The deadlift is a powerful full-body movement that targets the posterior chain (hamstrings, glutes, and back) and improves overall strength.

Follow these steps to deadlift with proper form:

  • Foot Placement: Stand with your feet about hip-width apart, with the barbell positioned over the middle of your feet.

  • Grip: Bend at the hips and knees to grasp the bar, using either a double overhand or mixed grip. Keep your arms straight and just outside of your knees.

  • Back Position: Set your back by pulling your shoulder blades together and slightly arching your lower back. Avoid rounding your spine.

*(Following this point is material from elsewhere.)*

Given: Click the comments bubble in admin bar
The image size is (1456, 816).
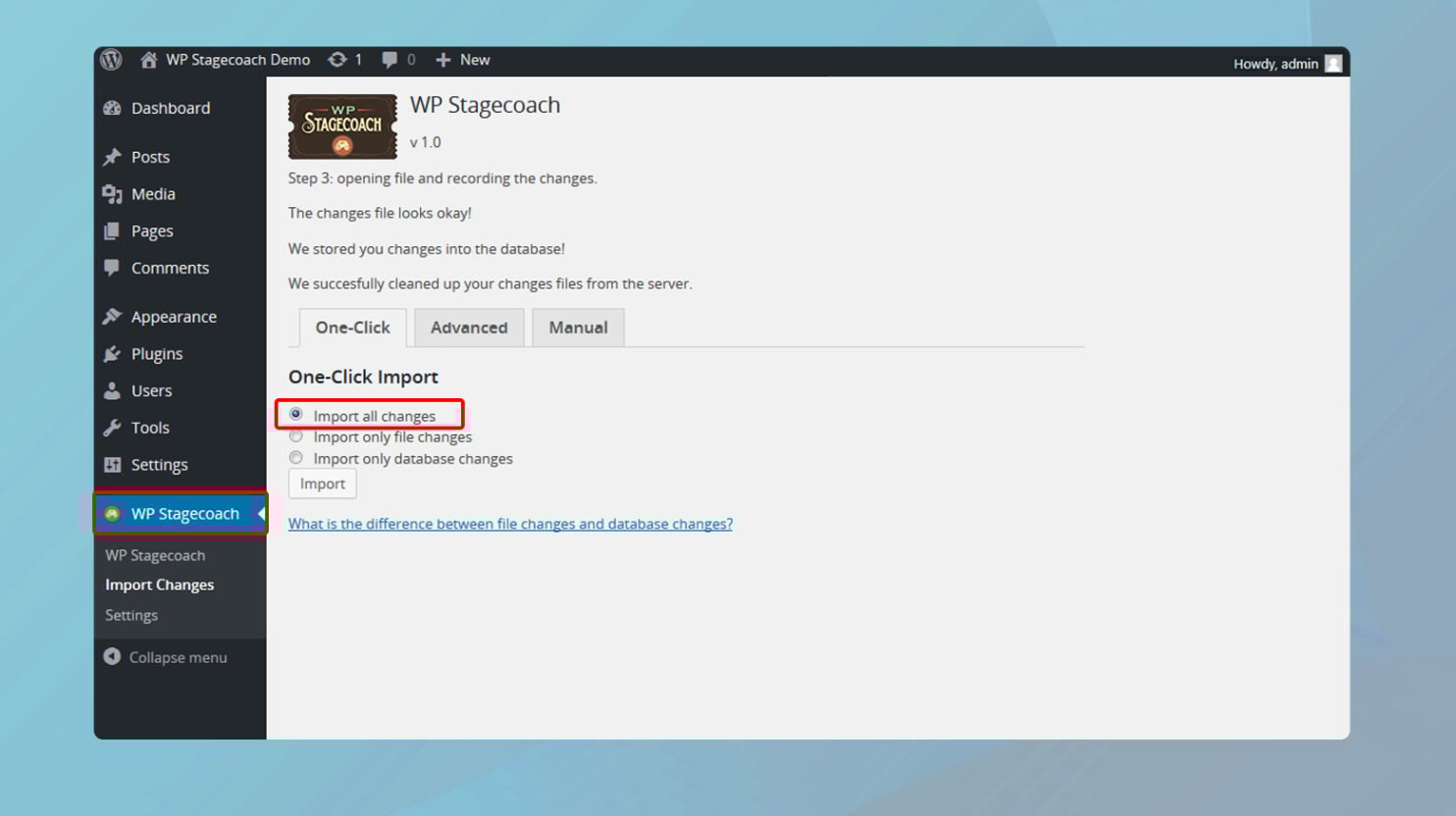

  • Lift-Off: Drive through your heels, push your hips forward, and lift the bar in a straight line. Keep the bar close to your body throughout the movement.

  • Lockout: Stand tall at the top with your chest up and shoulders back. Avoid leaning back excessively.

The Bench Press

The bench press is a staple for building upper body strength, targeting the chest, shoulders, and triceps.

Here’s how to perform it correctly:

  • Hand Placement: Lie flat on the bench and grip the bar slightly wider than shoulder-width apart. Ensure your wrists are straight, not bent.

  • Feet: Keep your feet flat on the ground and ensure they remain in contact with the floor throughout the lift. This helps with stability.

  • Bar Path: Lower the bar to your mid-chest, not too high on the shoulders or too low on the stomach. Elbows should be at about a 45-degree angle from your body as you descend.

  • Pressing: Push the bar back up in a straight line, extending your arms fully at the top. Avoid letting the bar bounce off your chest.

  • Breathing: Inhale as you lower the bar and exhale as you press it back up.

Conclusion

Mastering the proper form for these three compound lifts—squats, deadlifts, and bench presses—is key to making progress safely and effectively in your strength training.

Take the time to focus on technique before increasing weight, and always prioritize quality over quantity.

Training smart is not only about lifting heavier weights but also about maintaining consistency and avoiding injury.

Remember: Form first, strength will follow.